0

I wrote a script that gets me specific elements from the html string. Everything works, while the script get unnecessary values. I want to download only the second value (.*?). How can I modify the expression to get only the second value skip the rest?.

My script:

<?php
$html = '
<tr><td>AD - Andorra<td>CA - Canada
<tr><td>AE - United Arab Emirates<td>PR - Puerto Rico
<tr><td>AF - Afghanistan<td>US - United States of America
<tr><td>AG - Antigua and Barbuda<td>
';
preg_match_all('/<td>(.*?)<td>(.*?)\n/s', $html, $value);
print_r($value);
?>

2 Answers2

1

While there are many ways to skin this cat, and most people would insist that a regular expression solution is an absolute no-go, it seems to me that you are already there, your code produces the correct result in $value[2] -- an array holding the values of the second capturing parentheses.
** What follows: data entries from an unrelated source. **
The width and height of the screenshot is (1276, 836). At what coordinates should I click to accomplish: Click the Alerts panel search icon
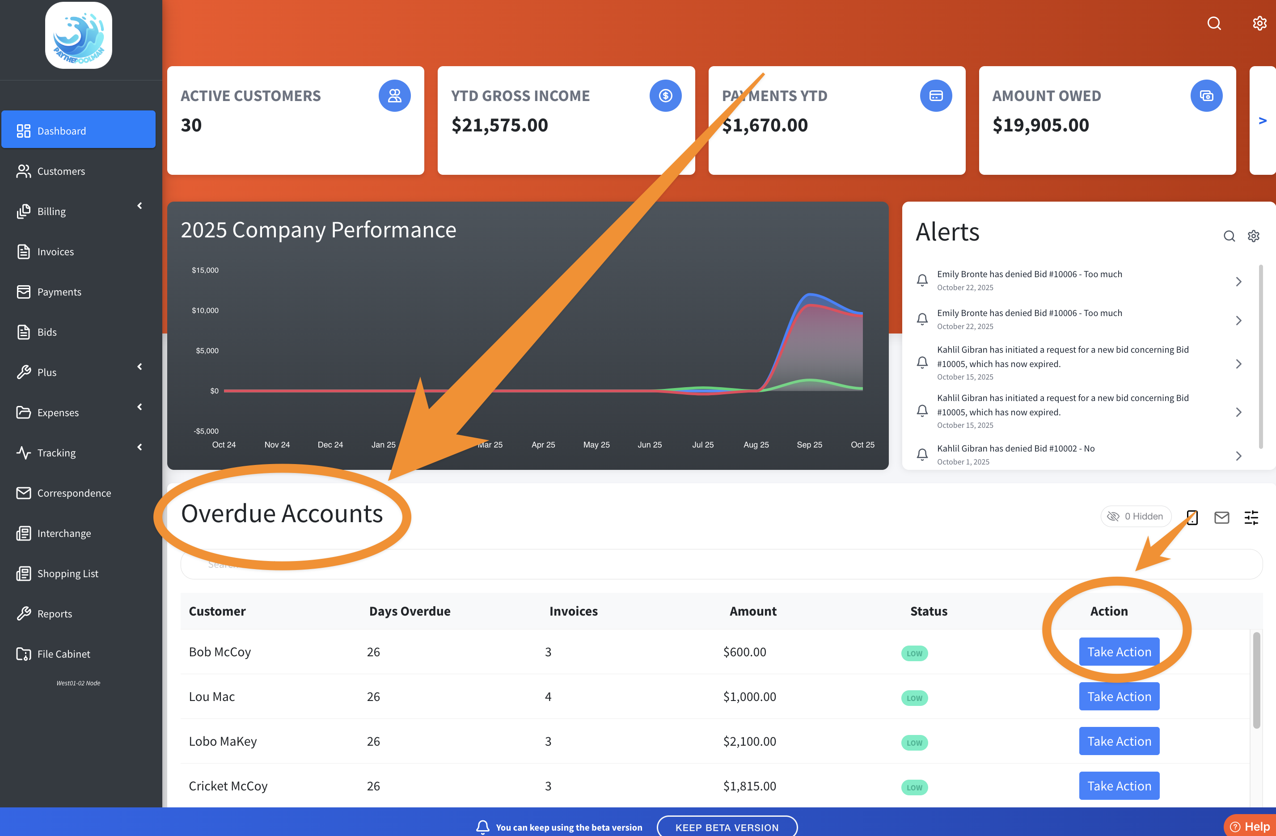(1229, 236)
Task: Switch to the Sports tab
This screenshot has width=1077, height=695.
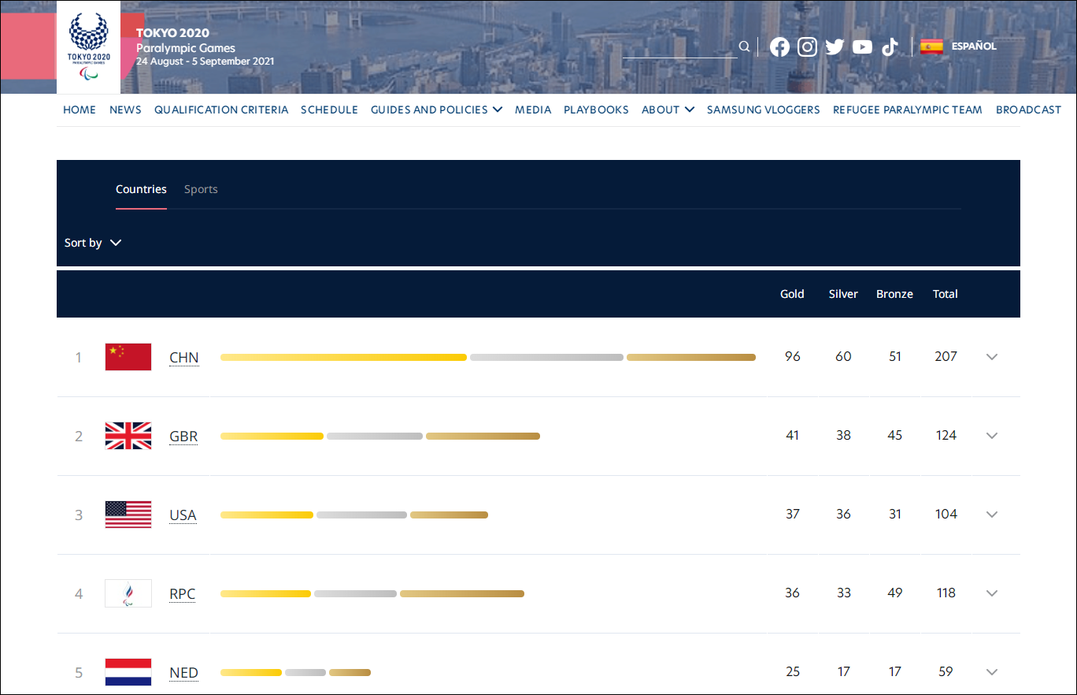Action: point(201,189)
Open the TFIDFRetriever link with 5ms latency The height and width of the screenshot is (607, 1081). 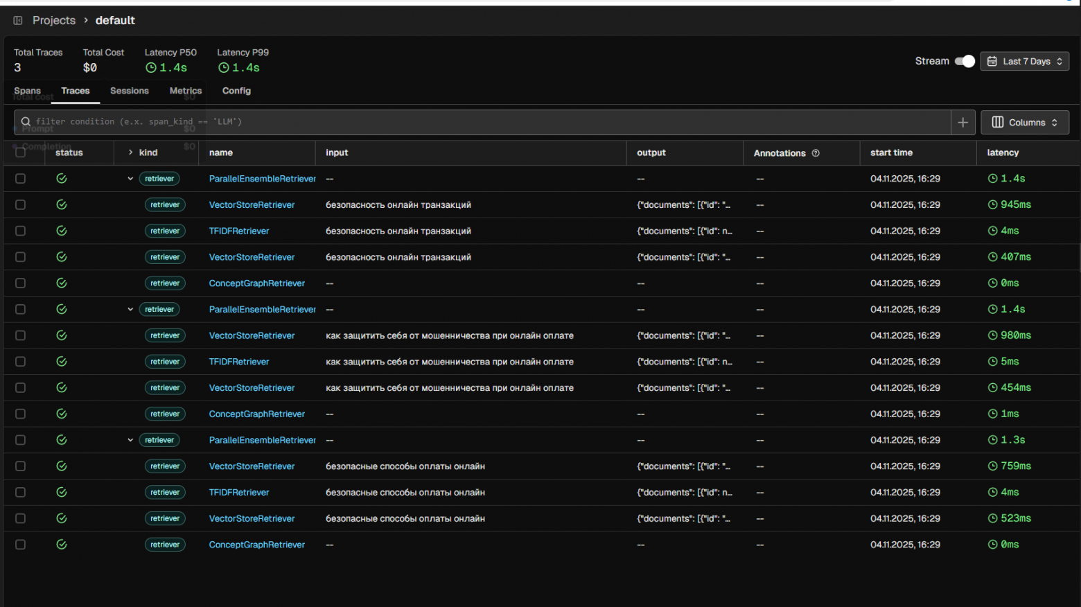pos(239,362)
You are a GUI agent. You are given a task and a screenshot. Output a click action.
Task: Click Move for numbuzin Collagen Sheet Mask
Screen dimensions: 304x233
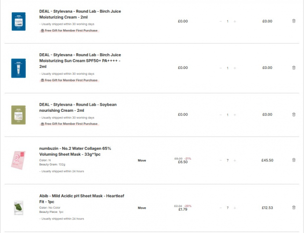coord(142,160)
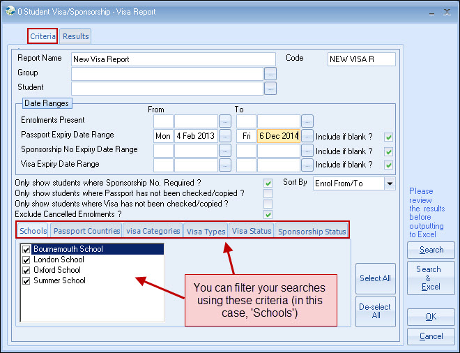
Task: Open date picker for Enrolments Present From
Action: tap(224, 121)
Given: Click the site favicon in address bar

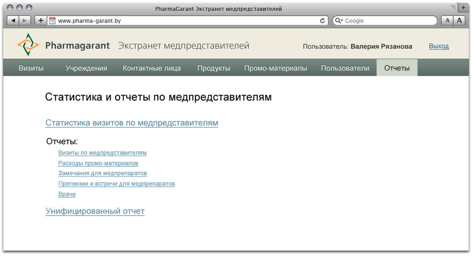Looking at the screenshot, I should pos(52,21).
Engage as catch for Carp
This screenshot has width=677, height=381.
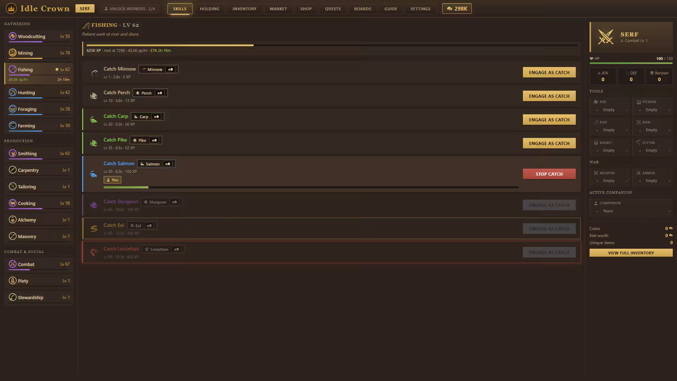click(549, 120)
Here a psysh session executing your code --

>>> $html = '
             <tr><td>AD - Andorra<td>CA - Canada
             <tr><td>AE - United Arab Emirates<td>PR - Puerto Rico
             <tr><td>AF - Afghanistan<td>US - United States of America
             <tr><td>AG - Antigua and Barbuda<td>
    ;
    preg_match_all('/<td>(.*?)<td>(.*?)\n/s', $html, $value); 
    print_r($value);
... ... ... ... ... => """
\n
<tr><td>AD - Andorra<td>CA - Canada\n
<tr><td>AE - United Arab Emirates<td>PR - Puerto Rico\n
<tr><td>AF - Afghanistan<td>US - United States of America\n
<tr><td>AG - Antigua and Barbuda<td>\n
"""
>>> => 4
>>> Array
(
    [0] => Array
        (
            [0] => <td>AD - Andorra<td>CA - Canada
            [1] => <td>AE - United Arab Emirates<td>PR - Puerto Rico
            [2] => <td>AF - Afghanistan<td>US - United States of America
            [3] => <td>AG - Antigua and Barbuda<td>
        )
    [1] => Array
        (
            [0] => AD - Andorra
            [1] => AE - United Arab Emirates
            [2] => AF - Afghanistan
            [3] => AG - Antigua and Barbuda
        )
    [2] => Array
        (
            [0] => CA - Canada
            [1] => PR - Puerto Rico
            [2] => US - United States of America
            [3] => 
        )
)
=> true

You can modify the regular expression to only capture the second column by turning the first into non-capturing parenthesis '/<td>(?:.*?)<td>(.*?)\n/s': (notice the ?: added after the first opening (. Your desired result sits in $value[1] then. The modified code executed:

>>> $html = '
    <tr><td>AD - Andorra<td>CA - Canada
    <tr><td>AE - United Arab Emirates<td>PR - Puerto Rico
    <tr><td>AF - Afghanistan<td>US - United States of America
    <tr><td>AG - Antigua and Barbuda<td>
';
preg_match_all('/<td>(?:.*?)<td>(.*?)\n/s', $html, $value);
print_r($value);
... ... ... ... ... => """
   \n
   <tr><td>AD - Andorra<td>CA - Canada\n
   <tr><td>AE - United Arab Emirates<td>PR - Puerto Rico\n
   <tr><td>AF - Afghanistan<td>US - United States of America\n
   <tr><td>AG - Antigua and Barbuda<td>\n
"""
>>> => 4
>>> Array
(
    [0] => Array
        (
            [0] => <td>AD - Andorra<td>CA - Canada
            [1] => <td>AE - United Arab Emirates<td>PR - Puerto Rico    
            [2] => <td>AF - Afghanistan<td>US - United States of America
            [3] => <td>AG - Antigua and Barbuda<td> 
        )
    [1] => Array
        (
            [0] => CA - Canada
            [1] => PR - Puerto Rico
            [2] => US - United States of America
            [3] => 
        ) 
)
=> true
Tom Regner
  • 6,856
  • 4
  • 32
  • 47
0

You can split the string an work with an array. http://php.net/manual/en/function.explode.php

josedan10
  • 1
  • 3